Anti-Ly-6G-phycoerythrin (PE) (clone 1A8), anti-CD11c-fluorescein isothiocyanate (FITC) (clone N418), anti-F4-80-PE-Cy7 (clone BM8), and anti-T cell receptor β (TCRβ)-allophycocyanin (clone H57-597) were obtained from BD Biosciences, San Jose, CA. Murine lungs were collected at 48 h postinfection, and excised lung tissue was digested with type II collagenase and DNase (1 mg/ml and 50 U/ml, respectively; Worthington, Lakewood, NJ) to obtain a single-cell suspension, as described previously (101).
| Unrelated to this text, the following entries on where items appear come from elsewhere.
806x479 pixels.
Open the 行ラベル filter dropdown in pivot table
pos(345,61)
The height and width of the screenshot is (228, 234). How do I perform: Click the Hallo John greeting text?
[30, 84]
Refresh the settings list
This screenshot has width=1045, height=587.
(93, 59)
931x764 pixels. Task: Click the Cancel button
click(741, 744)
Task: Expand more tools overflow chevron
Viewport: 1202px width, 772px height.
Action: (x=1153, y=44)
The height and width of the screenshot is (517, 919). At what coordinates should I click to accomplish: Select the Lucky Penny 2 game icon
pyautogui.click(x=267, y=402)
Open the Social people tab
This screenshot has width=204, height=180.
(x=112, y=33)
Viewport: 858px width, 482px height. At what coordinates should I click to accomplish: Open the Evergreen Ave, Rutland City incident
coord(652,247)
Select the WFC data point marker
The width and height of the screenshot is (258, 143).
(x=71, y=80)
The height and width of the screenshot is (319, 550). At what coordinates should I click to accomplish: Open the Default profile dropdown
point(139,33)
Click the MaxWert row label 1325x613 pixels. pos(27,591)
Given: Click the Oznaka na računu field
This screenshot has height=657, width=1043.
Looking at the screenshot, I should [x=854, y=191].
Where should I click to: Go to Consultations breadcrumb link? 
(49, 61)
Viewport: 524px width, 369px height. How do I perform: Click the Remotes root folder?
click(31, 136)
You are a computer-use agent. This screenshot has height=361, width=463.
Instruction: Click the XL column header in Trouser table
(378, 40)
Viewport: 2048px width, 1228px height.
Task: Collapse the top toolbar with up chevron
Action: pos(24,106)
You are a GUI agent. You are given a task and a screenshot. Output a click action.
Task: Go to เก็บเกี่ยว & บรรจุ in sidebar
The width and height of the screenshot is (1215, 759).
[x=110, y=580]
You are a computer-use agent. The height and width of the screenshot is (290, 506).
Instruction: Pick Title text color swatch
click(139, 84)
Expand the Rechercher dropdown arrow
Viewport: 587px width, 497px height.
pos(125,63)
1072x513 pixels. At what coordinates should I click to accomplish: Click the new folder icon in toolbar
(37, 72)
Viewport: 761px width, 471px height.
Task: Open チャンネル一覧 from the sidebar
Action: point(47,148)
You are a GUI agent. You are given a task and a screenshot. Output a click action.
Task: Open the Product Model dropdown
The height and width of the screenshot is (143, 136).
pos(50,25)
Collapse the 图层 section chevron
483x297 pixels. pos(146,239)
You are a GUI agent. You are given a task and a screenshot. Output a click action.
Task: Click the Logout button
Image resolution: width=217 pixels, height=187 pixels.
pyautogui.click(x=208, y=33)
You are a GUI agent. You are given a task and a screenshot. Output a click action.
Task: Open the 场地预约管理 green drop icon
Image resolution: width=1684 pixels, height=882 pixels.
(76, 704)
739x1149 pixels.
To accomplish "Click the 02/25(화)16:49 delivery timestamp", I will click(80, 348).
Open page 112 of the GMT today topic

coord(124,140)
For collection of BALF, mice were sacrificed at 48 h postinfection and lungs were washed twice with 1 ml of PBS via a cannula. Cells in the pulmonary single-cell suspension or in the BALF were stained with relevant monoclonal antibodies (MAbs) on ice, washed, and run through a FACSCalibur flow cytometer (BD Biosciences). Fluorescence intensities of the stained cells were determined. Data were analyzed using FlowJo software (Tree Star) to determine the numbers of PMNs (Ly6G⁺), dendritic cells (F4/80⁻ CD11c⁺), macrophages (F4/80⁺), and T cells (TCRβ⁺) in both the lung single-cell suspensions and BALF.

Statistical analyses.

Statistical analysis was performed using the GraphPad Prism program (GraphPad Software). The log rank (Mantel-Cox) test was performed for survival curve analysis. All quantitative results were analyzed by one-way analysis of variance (ANOVA). In cases where data sets contained more than two groups, one-way ANOVA was followed by individual Student's t test analyses. P values of <0.05 were considered significant in all cases.